En estos casos como el de La Palma, dirán que el aumento en el gasto público para infraestructura, restablecimiento de los cultivos, reconstrucción de las casas afectadas, las nuevas carreteras, etc. será un estímulo para la economía palmera y que, al final, creará más riqueza de lo que habría sido de otra manera. Cabe recordar aquí el mal gusto de ese economista tan apreciado por la clase política, Paul Krugman, que después de los atentados del 11 de septiembre de 2001 en Nueva York, no tuvo mejor idea que decir que, después de todo, Manhattan necesitaría nuevos edificios de oficinas y que la reconstrucción generaría un aumento en el gasto beneficioso para el bien general.

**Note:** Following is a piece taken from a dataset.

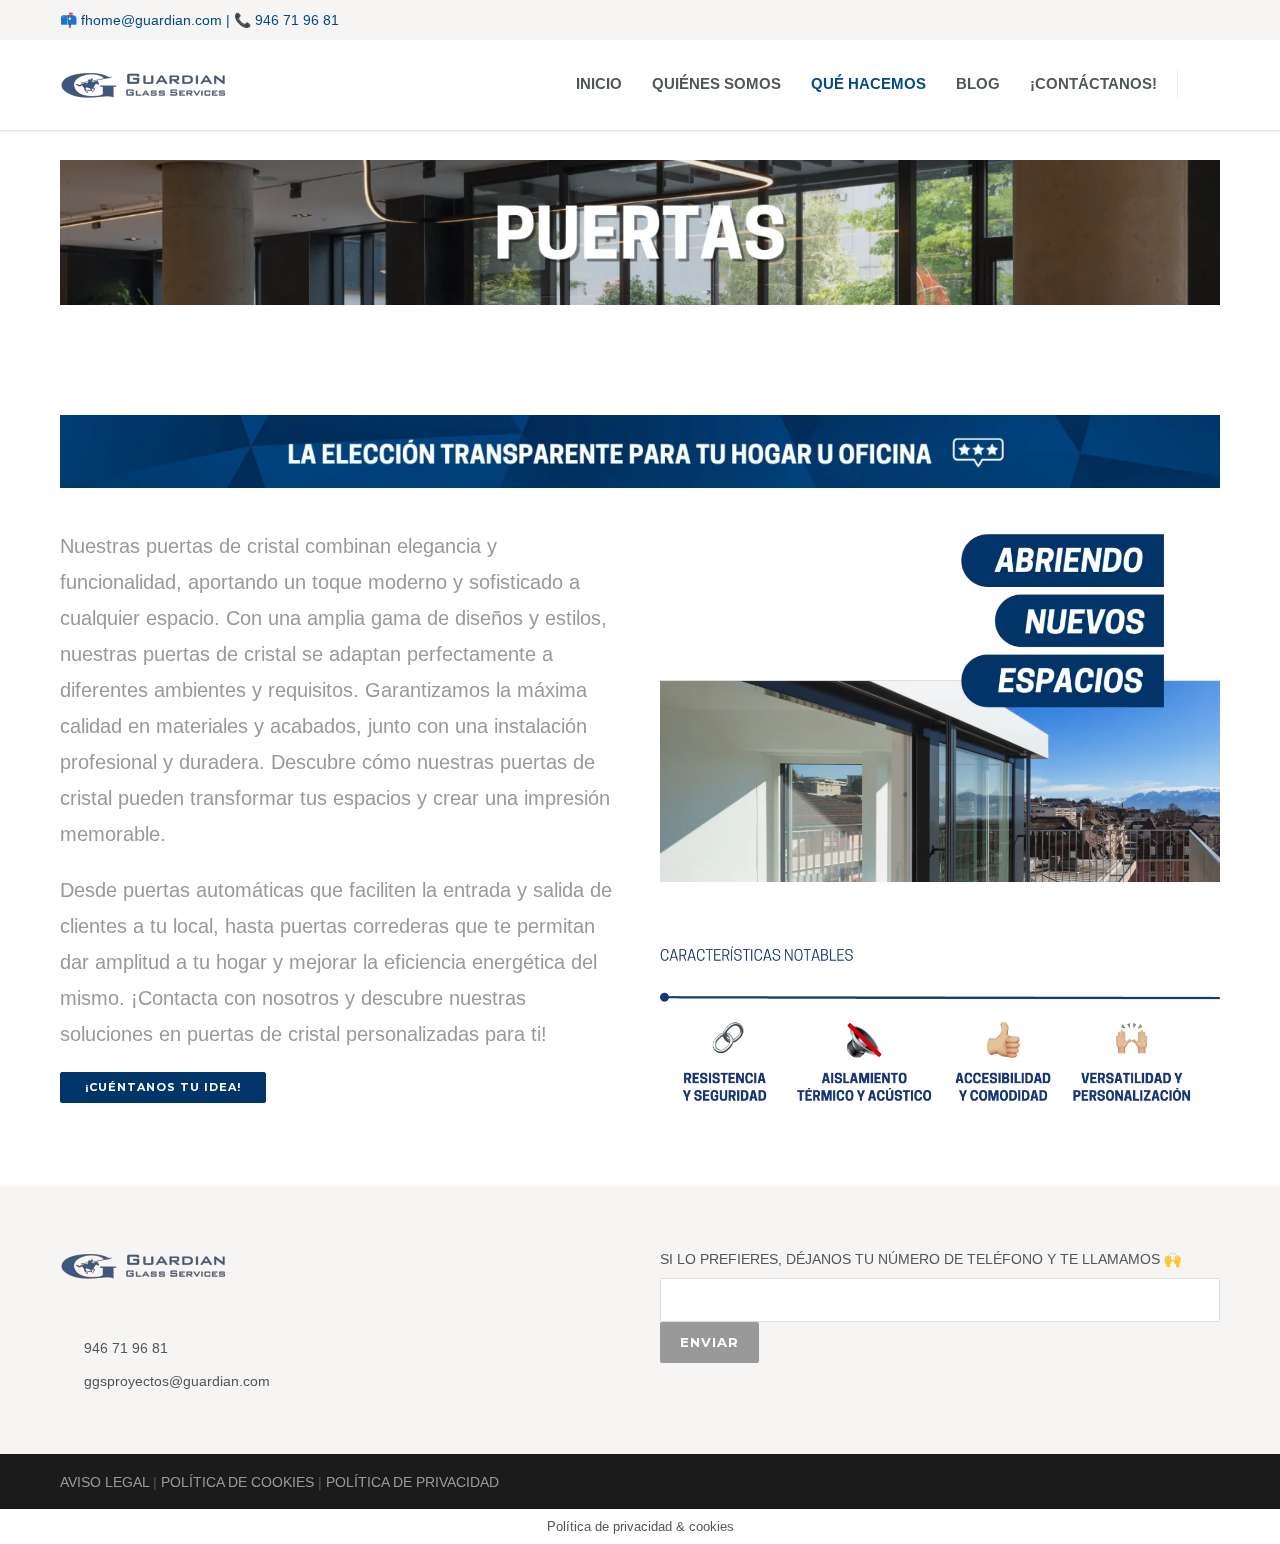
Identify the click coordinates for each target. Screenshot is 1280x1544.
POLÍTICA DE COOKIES (237, 1482)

Las pérdidas causadas por circunstancias como las del volcán palmero son desgracias graves que, obviamente, dejan a la sociedad más pobre. Se pueden gastar vastas sumas de dinero después de reparar y reconstruir, pero la sociedad todavía corre el riesgo de ser aun más pobre. Cada euro gastado en la reconstrucción es un euro que podría haberse gastado para ampliar el total de los activos materiales de La Palma. Pero, en cambio, ahora habrá de dedicarse a reemplazar lo que se perdió. Es una tragedia de riqueza y de oportunidades desaparecidas, por no decir nada del gran sufrimiento humano.

Pero allí estarán los amantes de lo público, de las políticas “de estímulo”, que no tardarán en creer que esto no solo será maravilloso sino que además dará poder político a la administración que lo lleve adelante. Nunca se detendrán a pensar en aquello que no se ve, para utilizar palabras de Bastiat. Citarán el caso del “Prestige” en Galicia y dirán que la desgracia del chapapote apuntaló al Partido Popular porque gestionó el día después del hundimiento del buque petrolero. Pero no verán la cantidad de turistas que dejaron de llegar a la isla, los plátanos que no se exportaron, las inversiones privadas programadas que no se ejecutaron ni la quiebra de algunos que podrían haber sido prósperos. Es lo que no se ve.

Irán a lo suyo. Es decir, habrá que prepararse –aunque algo ya se está viendo– para que de todo esto se haga rapiña política y para que crean, equivocadamente, que el que gasta el talonario mejor mandará electoralmente en el futuro.

Podrán hacer el mayor gasto, pero las casas y los cultivos perdidos no volverán. No diluirán en un futuro de falsa prosperidad el miedo y el dolor de los vecinos palmeros y los miles de horas y días y años trabajados en esa zona. Cuando se “rompe una ventana”, todo empeora. No hay reconstrucción total más allá de la cabeza de políticos insensatos y adictos al gasto, profetas de la intervención en todo y cultores de la soberbia del boletín oficial.

Creer en todos esos embelecos en medio de una catástrofe los muestra más insensibles aun de lo que los imaginamos. Esto no será una bendición, porque si así fuera, bastaría con rogar a Dios que nos enviase pestes y catástrofes naturales por toda la geografía española para así poder llenar de prosperidad –sostenible e igualitaria– a todos. Y todas.